----- Data shown -----

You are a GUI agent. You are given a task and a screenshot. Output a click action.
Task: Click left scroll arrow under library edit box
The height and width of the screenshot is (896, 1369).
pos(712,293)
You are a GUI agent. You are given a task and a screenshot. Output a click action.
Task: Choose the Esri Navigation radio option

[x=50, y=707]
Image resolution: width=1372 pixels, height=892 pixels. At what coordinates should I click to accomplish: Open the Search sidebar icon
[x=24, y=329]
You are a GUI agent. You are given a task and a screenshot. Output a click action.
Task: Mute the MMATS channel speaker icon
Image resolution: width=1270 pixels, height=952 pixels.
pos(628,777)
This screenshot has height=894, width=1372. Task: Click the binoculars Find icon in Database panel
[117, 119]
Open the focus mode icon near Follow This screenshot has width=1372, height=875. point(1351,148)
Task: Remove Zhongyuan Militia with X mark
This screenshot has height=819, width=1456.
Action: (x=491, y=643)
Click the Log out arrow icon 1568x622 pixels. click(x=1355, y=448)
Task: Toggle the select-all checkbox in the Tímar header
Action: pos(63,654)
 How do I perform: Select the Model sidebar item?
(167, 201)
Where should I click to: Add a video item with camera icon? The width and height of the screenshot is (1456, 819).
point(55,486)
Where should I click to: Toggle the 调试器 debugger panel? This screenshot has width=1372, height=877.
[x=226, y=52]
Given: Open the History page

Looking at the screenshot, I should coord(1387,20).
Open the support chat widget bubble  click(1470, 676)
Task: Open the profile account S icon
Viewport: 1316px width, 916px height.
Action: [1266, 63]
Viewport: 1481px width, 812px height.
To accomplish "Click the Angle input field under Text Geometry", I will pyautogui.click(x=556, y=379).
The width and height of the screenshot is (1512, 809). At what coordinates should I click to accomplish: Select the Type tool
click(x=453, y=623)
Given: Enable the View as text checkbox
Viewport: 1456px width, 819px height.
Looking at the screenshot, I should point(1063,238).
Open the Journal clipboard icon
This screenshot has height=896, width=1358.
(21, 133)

-----

Write the data out again. Match it exactly.

You are a GUI agent. You are given a task and a screenshot. Output a click action.
Task: Click left scroll arrow under library edit box
The height and width of the screenshot is (896, 1369).
pos(712,293)
You are a GUI agent. You are given a task and a screenshot. Output a click action.
Task: Choose the Esri Navigation radio option

[x=50, y=707]
Image resolution: width=1372 pixels, height=892 pixels. At what coordinates should I click to accomplish: Open the Search sidebar icon
[x=24, y=329]
You are a GUI agent. You are given a task and a screenshot. Output a click action.
Task: Mute the MMATS channel speaker icon
Image resolution: width=1270 pixels, height=952 pixels.
pos(628,777)
This screenshot has height=894, width=1372. Task: Click the binoculars Find icon in Database panel
[117, 119]
Open the focus mode icon near Follow This screenshot has width=1372, height=875. point(1351,148)
Task: Remove Zhongyuan Militia with X mark
This screenshot has height=819, width=1456.
Action: (x=491, y=643)
Click the Log out arrow icon 1568x622 pixels. click(x=1355, y=448)
Task: Toggle the select-all checkbox in the Tímar header
Action: pos(63,654)
 How do I perform: Select the Model sidebar item?
(167, 201)
Where should I click to: Add a video item with camera icon? The width and height of the screenshot is (1456, 819).
point(55,486)
Where should I click to: Toggle the 调试器 debugger panel? This screenshot has width=1372, height=877.
[x=226, y=52]
Given: Open the History page

Looking at the screenshot, I should coord(1387,20).
Open the support chat widget bubble  click(1470, 676)
Task: Open the profile account S icon
Viewport: 1316px width, 916px height.
Action: [1266, 63]
Viewport: 1481px width, 812px height.
To accomplish "Click the Angle input field under Text Geometry", I will pyautogui.click(x=556, y=379).
The width and height of the screenshot is (1512, 809). At what coordinates should I click to accomplish: Select the Type tool
click(x=453, y=623)
Given: Enable the View as text checkbox
Viewport: 1456px width, 819px height.
Looking at the screenshot, I should point(1063,238).
Open the Journal clipboard icon
This screenshot has height=896, width=1358.
(21, 133)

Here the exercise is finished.